ZeroGPU Gradio demo for the released 14B student
(https://huggingface.co/JinhyukJang/lipforcing). Given a talking-head reference
video and a driving audio clip, it re-synchronizes the mouth to the audio using
the streaming per-chunk AR pipeline from the official repo
(scripts/inference/inference_streaming.py), reproduced 1:1 here.
"""
import os
# Allocator: the streaming AR loop has transient spikes (VAE encode/decode of
# 512x512 chunks + KV cache). expandable segments avoids fragmentation OOMs.
os.environ.setdefault("PYTORCH_CUDA_ALLOC_CONF", "expandable_segments:True")

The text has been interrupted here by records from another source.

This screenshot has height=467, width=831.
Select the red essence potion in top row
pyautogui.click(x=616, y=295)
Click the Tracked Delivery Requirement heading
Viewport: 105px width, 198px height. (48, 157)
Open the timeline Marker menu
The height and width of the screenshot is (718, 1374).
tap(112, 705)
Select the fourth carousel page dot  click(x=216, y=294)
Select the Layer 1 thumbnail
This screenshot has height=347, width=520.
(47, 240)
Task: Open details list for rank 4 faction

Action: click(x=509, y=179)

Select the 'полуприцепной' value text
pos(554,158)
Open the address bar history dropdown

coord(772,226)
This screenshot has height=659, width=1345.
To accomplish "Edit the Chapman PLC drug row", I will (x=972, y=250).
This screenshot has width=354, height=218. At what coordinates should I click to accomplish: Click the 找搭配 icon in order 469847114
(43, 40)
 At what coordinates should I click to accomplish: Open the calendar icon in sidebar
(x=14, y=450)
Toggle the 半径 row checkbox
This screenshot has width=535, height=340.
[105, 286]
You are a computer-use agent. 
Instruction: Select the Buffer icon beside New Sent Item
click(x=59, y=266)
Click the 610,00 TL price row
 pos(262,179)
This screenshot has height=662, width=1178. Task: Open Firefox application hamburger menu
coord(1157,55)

os.environ.setdefault("ORT_DISABLE_THREAD_AFFINITY", "1")
os.environ.setdefault("TOKENIZERS_PARALLELISM", "false")
import spaces # noqa: E402 — must precede torch / CUDA-touching imports
import sys
import types
import tempfile
import traceback
import numpy as np
import torch
import gradio as gr
from PIL import Image
from huggingface_hub import hf_hub_download, snapshot_download
# The inference scripts import their helpers as top-level modules
# (`from _common import ...`), so make scripts/inference importable that way.
REPO_ROOT = os.path.dirname(os.path.abspath(__file__))
sys.path.insert(0, REPO_ROOT)
sys.path.insert(0, os.path.join(REPO_ROOT, "scripts", "inference"))
# ---------------------------------------------------------------------------
# Weights (downloaded once at startup into the HF cache)
# ---------------------------------------------------------------------------
print("Downloading weights ...", flush=True)
CKPT_PATH = hf_hub_download("JinhyukJang/lipforcing", "lipforcing_14b.pth")
WAN_REPO = "Wan-AI/Wan2.1-T2V-14B"
VAE_PATH = hf_hub_download(WAN_REPO, "Wan2.1_VAE.pth")
T5_PATH = hf_hub_download(WAN_REPO, "models_t5_umt5-xxl-enc-bf16.pth")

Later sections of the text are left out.